GPU-based Parallel Computing Models and Implementations for Two-party Privacy-preserving Protocols

Pu, Shi

GPU-based Parallel Computing Models and Implementations for Two-party Privacy-preserving Protocols

Date

2013-11-25

Authors

Pu, Shi

Abstract

In (two-party) privacy-preserving-based applications, two users use encrypted inputs to compute a function without giving out plaintext of their input values. Privacy-preserving computing algorithms have to utilize a large amount of computing resources to handle the encryption-decryption operations. In this dissertation, we study optimal utilization of computing resources on the graphic processor unit (GPU) architecture for privacy-preserving protocols based on secure function evaluation (SFE) and the Elliptic Curve Cryptographic (ECC) and related algorithms. A number of privacy-preserving protocols are implemented, including private set intersection (PSI), secret handshaking (SH), secure Edit distance (ED) and Smith-Waterman (SW) problems. PSI is chosen to represent ECC point multiplication related computations, SH for bilinear pairing, and the last two for SFE-based dynamic programming (DP) problems. They represent different types of computations, so that in-depth understanding of the benefits and limitations of the GPU architecture for privacy preserving protocols is gained.

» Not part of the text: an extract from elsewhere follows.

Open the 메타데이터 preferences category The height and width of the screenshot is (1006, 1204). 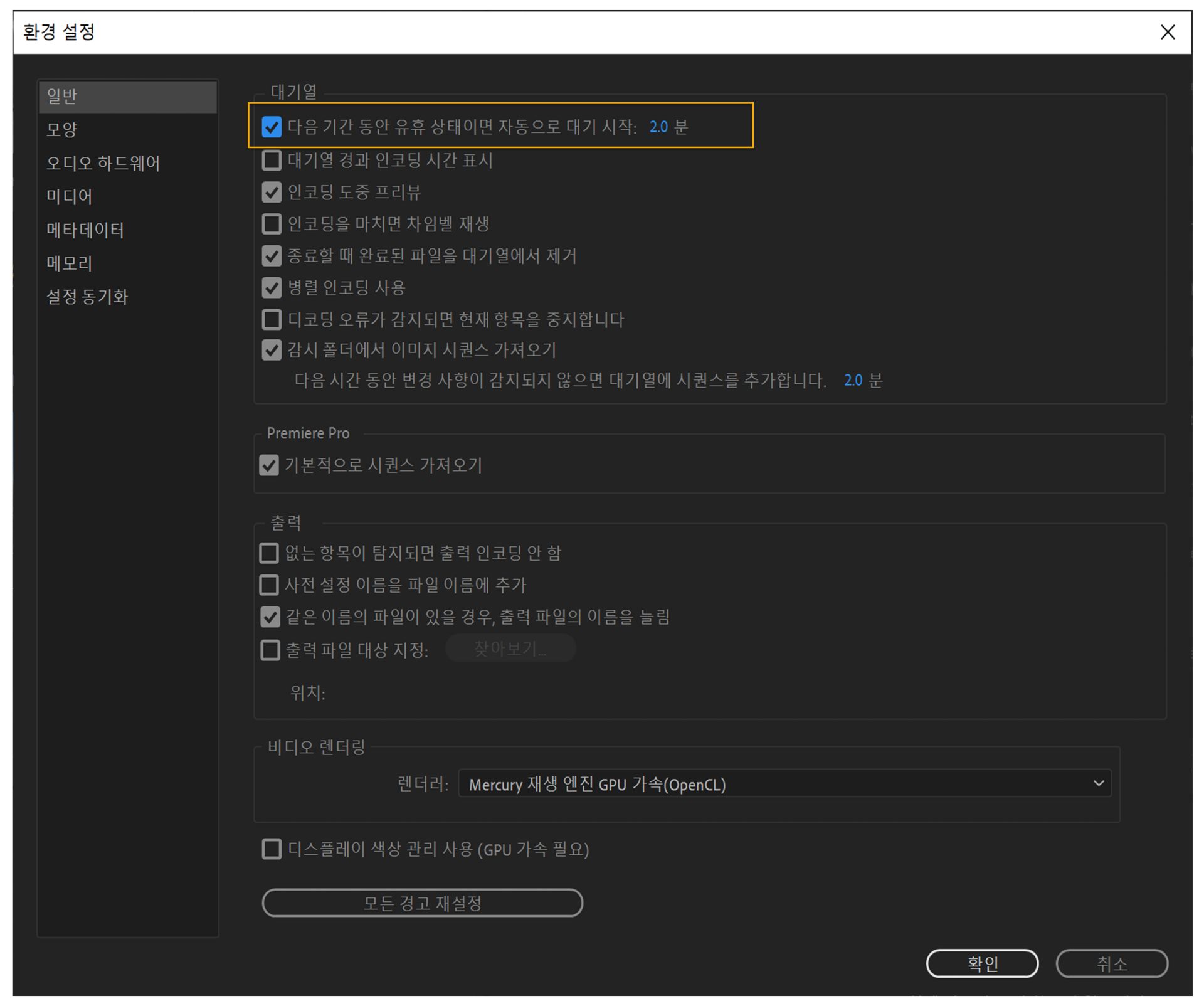pos(85,230)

For SFE-based ED and SW problems, a wavefront parallel computing model on the CPU-GPU architecture under the semi-honest security model is proposed. Low level parallelization techniques for GPU-based gate (de-)garbler, synchronized parallel memory access, pipelining, and general GPU resource mapping policies are developed. This dissertation shows that the GPU architecture can be fully utilized to speed up SFE-based ED and SW algorithms, which are constructed with billions of garbled gates, on a contemporary GPU card GTX-680, with very little waste of processing cycles or memory space.

For PSI and SH protocols and underlying ECC algorithms, the analysis in this research shows that the conventional Montgomery-based number system is more friendly to the GPU architecture than the Residue Number System (RNS) is. Analysis on experiment results further shows that the lazy reduction in higher extension fields can have performance benefits only when the GPU architecture has enough fast memory. The resulting Elliptic curve Arithmetic GPU Library (EAGL) can run 3350.9 R-ate (bilinear) pairing/sec, and 47000 point multiplication/sec at the 128-bit security level, on one GTX-680 card. The primary performance bottleneck is found to be lacking of advanced memory management functions in the contemporary GPU architecture for bilinear pairing operations. Substantial performance gain can be expected when the on-chip memory size and/or more advanced memory prefetching mechanisms are supported in future generations of GPUs.